Additional data on the proportion of all crisis calls that are handled by call centers that are not part of the Lifeline network, and the variance in this proportion by state and over the study period is necessary to understand the representativeness of the Lifeline dataset used here. Similarly, callers to Lifeline can include those in non-suicidal crisis, a fraction with potentially considerable spatial and temporal heterogeneity, rendering a simple aggregation of all calls irrespective of motivation, as used here, a possibly simplistic measure. Other limitations include unaccounted impact of frequent or repeat callers on call volumes14, uncertainty in manner of death certification, and potential undercounting of suicide deaths among certain racial/ethnic minority groups15.

Conclusions

Utilization of the Lifeline crisis hotline increased nearly four-fold between 2007 and 2020 and while a slight decrease in heterogeneity among states was observed, differences in utilization persisted. Analyzing call volumes alongside standardized suicide mortality identified specific state groupings, which in turn can inform need-based prioritization of outreach efforts for the continued effective utilization of 988 Lifeline.

Supplementary Material

supplement

Highlights.

  • Use of 988 Suicide and Crisis Lifeline increased four-fold between 2007 and 2020 with persistent differences in utilization across states.

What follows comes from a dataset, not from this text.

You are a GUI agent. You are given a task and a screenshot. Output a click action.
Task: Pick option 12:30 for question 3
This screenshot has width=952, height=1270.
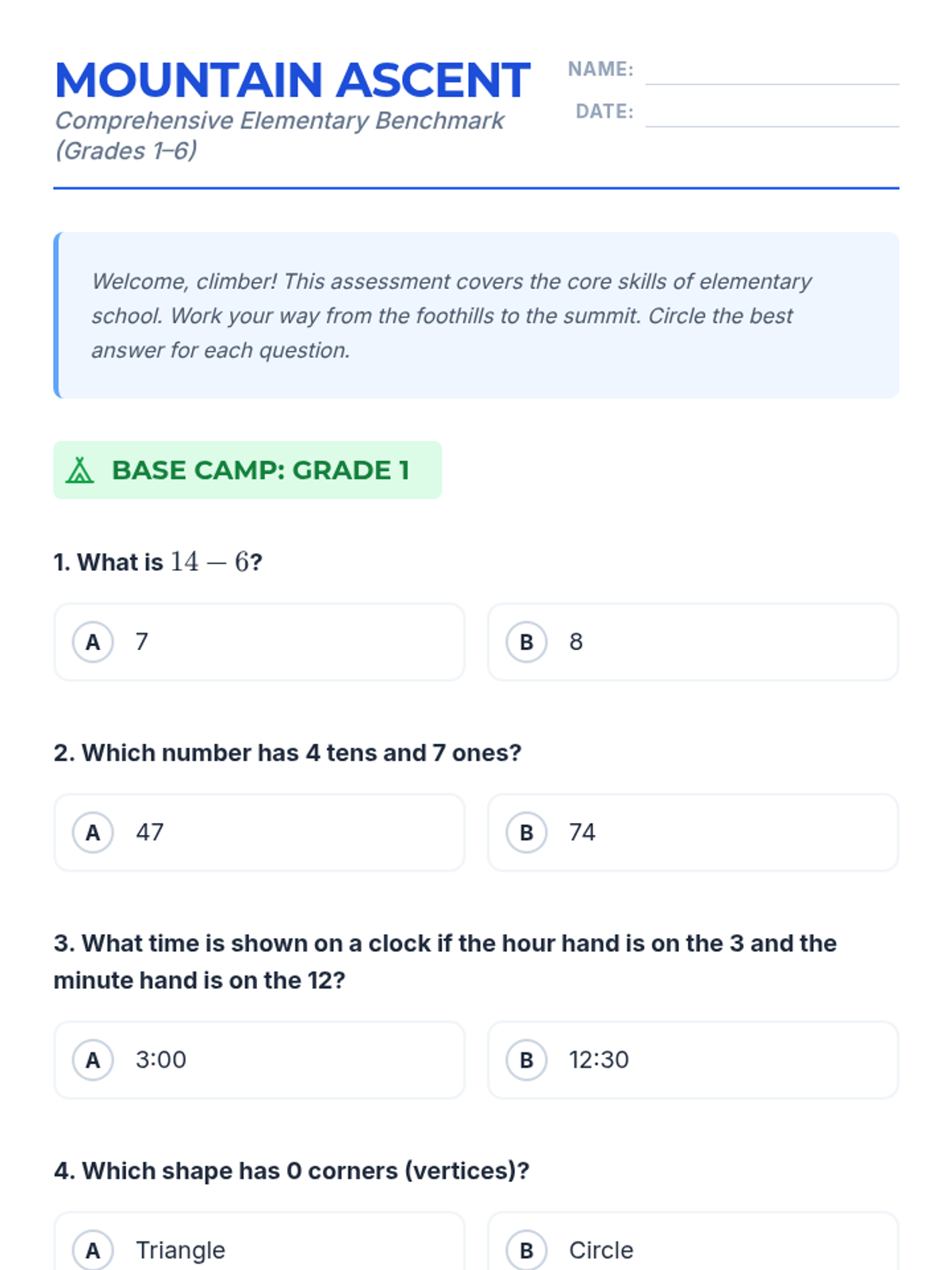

  • We analyzed call volumes and states suicide mortality rates, and report two measures that may be used to identify states for need-based prioritization of crisis hotline services.

Conflict of Interest

This work is funded by a grant from the National Institute of Mental Health (R01-MH121410) to Keyes and Shaman. The funder had no role in study design; collection, analysis, and interpretation of data; writing the report; and the decision to submit the report for publication.

Footnotes

Financial Disclosure

Kandula has no financial disclosures.

Higgins has no financial disclosures.

Goldstein has no financial disclosures.

Olfson has no financial disclosures.

Gould received research support from Vibrant Emotional Health, National Suicide Prevention Lifeline.

Keyes has been compensated as an expert witness in litigation.

Shaman and Columbia University declare partial ownership of SK Analytics; Shaman was a consultant for BNI.